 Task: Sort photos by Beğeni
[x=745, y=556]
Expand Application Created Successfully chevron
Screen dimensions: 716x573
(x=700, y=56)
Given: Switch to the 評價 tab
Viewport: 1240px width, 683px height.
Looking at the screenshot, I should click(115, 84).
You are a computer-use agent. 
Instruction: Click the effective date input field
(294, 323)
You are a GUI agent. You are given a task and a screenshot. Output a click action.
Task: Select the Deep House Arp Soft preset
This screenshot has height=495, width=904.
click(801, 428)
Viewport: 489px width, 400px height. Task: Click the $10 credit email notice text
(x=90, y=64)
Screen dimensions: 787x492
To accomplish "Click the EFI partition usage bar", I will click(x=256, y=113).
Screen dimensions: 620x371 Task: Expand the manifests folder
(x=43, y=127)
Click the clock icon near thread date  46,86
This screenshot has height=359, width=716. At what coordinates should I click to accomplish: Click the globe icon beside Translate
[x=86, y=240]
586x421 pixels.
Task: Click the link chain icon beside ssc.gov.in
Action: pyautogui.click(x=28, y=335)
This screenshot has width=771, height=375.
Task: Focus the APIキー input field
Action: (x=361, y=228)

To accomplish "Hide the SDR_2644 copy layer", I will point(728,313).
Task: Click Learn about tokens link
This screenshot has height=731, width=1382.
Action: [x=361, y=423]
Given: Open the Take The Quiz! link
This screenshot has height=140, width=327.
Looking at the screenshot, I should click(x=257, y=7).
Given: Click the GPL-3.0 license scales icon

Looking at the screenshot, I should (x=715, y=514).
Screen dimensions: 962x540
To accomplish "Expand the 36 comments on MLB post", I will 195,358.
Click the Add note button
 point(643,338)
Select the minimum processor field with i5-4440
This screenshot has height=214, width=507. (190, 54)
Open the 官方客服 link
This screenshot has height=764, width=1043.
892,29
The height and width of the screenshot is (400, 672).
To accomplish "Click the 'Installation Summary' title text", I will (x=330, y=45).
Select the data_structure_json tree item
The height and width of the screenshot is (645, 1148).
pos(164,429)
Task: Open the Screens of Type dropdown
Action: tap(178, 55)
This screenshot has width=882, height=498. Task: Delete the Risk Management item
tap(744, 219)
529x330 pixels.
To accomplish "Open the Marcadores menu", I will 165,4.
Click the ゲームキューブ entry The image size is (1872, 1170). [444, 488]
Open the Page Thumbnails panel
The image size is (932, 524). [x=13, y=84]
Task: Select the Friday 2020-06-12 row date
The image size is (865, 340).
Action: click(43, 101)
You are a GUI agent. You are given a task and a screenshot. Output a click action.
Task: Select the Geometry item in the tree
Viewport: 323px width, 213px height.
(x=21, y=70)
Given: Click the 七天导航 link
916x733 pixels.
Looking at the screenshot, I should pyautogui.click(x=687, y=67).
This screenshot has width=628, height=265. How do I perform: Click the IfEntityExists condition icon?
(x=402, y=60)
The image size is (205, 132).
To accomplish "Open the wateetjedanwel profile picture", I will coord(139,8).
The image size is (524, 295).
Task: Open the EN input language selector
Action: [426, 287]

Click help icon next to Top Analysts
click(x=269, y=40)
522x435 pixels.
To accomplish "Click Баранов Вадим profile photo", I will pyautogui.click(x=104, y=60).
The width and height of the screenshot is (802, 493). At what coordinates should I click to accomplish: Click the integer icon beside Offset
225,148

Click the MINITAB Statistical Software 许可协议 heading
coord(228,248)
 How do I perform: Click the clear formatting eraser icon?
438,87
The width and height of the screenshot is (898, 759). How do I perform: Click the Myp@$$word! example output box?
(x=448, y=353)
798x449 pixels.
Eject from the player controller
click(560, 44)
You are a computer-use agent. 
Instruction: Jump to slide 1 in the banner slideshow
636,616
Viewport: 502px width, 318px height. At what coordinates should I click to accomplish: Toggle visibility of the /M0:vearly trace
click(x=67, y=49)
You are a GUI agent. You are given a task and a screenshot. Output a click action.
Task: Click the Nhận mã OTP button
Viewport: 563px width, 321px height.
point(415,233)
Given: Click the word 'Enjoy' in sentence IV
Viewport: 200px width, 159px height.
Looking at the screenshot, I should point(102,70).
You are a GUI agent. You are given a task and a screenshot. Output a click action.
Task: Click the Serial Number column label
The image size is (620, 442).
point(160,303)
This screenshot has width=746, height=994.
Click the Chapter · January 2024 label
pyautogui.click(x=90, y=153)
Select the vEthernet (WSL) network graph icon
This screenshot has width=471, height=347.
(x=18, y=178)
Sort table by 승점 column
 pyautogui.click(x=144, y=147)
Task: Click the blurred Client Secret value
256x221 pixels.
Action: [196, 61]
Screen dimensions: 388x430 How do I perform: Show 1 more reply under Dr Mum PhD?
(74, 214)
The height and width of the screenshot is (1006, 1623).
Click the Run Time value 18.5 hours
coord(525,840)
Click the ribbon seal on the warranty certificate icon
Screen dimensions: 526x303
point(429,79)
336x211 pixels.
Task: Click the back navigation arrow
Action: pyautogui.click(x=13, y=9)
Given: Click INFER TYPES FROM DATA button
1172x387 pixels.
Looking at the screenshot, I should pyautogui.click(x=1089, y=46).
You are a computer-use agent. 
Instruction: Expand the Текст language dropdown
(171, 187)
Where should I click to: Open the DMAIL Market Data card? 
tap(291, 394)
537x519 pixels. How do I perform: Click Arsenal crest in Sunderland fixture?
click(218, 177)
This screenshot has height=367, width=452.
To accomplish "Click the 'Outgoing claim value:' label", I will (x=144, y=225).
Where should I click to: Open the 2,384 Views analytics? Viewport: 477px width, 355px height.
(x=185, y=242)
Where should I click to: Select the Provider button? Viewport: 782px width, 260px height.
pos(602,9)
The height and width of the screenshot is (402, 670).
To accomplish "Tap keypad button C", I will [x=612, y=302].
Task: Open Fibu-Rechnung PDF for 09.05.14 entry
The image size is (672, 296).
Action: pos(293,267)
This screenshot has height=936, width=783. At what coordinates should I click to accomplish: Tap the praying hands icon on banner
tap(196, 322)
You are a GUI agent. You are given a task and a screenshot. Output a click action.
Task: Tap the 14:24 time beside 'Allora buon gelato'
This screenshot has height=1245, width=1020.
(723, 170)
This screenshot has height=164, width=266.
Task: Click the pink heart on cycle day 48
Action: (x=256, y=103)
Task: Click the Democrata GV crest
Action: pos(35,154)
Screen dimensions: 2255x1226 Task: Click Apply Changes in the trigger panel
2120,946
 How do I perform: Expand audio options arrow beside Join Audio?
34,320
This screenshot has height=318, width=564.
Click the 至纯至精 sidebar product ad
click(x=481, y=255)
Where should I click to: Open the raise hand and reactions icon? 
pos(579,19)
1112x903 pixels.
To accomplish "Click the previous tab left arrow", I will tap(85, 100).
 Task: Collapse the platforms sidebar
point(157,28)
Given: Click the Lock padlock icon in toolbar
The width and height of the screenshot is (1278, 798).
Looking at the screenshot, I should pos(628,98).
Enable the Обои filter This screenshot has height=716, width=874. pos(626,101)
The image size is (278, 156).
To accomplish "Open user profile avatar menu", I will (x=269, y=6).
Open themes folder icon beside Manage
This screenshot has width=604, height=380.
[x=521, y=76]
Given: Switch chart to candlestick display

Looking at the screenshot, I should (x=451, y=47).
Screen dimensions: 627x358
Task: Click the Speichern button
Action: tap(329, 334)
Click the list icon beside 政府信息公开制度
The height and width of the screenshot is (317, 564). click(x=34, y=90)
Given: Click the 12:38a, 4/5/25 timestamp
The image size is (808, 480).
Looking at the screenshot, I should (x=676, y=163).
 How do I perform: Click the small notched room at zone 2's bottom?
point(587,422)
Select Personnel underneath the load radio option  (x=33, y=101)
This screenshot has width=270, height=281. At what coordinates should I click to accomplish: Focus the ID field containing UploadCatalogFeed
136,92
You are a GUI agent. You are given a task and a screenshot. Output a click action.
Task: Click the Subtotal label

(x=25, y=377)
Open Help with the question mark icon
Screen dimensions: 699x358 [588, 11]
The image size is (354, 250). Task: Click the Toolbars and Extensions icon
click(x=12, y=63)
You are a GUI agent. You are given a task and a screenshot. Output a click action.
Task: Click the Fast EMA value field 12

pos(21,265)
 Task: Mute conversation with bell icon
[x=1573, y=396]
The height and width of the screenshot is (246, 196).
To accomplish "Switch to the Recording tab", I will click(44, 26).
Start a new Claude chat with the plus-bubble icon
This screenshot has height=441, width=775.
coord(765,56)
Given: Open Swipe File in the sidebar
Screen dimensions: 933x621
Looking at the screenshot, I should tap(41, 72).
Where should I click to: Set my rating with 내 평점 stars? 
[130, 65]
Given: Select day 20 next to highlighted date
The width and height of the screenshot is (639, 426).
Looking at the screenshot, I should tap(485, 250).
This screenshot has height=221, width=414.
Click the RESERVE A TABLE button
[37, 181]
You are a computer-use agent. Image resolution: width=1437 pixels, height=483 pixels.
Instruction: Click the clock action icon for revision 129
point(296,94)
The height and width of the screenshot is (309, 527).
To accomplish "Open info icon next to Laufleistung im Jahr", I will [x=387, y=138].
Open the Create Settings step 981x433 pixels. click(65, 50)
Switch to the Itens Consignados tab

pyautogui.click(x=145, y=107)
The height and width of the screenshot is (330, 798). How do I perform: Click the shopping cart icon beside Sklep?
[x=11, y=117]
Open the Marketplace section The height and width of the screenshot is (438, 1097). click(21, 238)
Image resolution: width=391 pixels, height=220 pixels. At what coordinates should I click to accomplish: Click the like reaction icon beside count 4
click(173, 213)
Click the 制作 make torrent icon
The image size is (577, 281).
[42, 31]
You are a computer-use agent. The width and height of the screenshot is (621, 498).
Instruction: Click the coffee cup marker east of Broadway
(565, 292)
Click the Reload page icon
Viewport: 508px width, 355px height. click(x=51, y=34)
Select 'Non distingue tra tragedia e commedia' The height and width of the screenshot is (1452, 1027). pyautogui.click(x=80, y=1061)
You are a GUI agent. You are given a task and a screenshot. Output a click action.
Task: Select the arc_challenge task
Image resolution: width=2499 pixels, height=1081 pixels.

────────

### WORK TO BE COMPLETED
Write out the records verbatim from the line containing "The image size is (354, 250)." down to the line containing "[x=1573, y=396]", including both of those lines.

### SOLUTION FOR THIS TASK
The image size is (354, 250). Task: Click the Toolbars and Extensions icon
click(x=12, y=63)
You are a GUI agent. You are given a task and a screenshot. Output a click action.
Task: Click the Fast EMA value field 12

pos(21,265)
 Task: Mute conversation with bell icon
[x=1573, y=396]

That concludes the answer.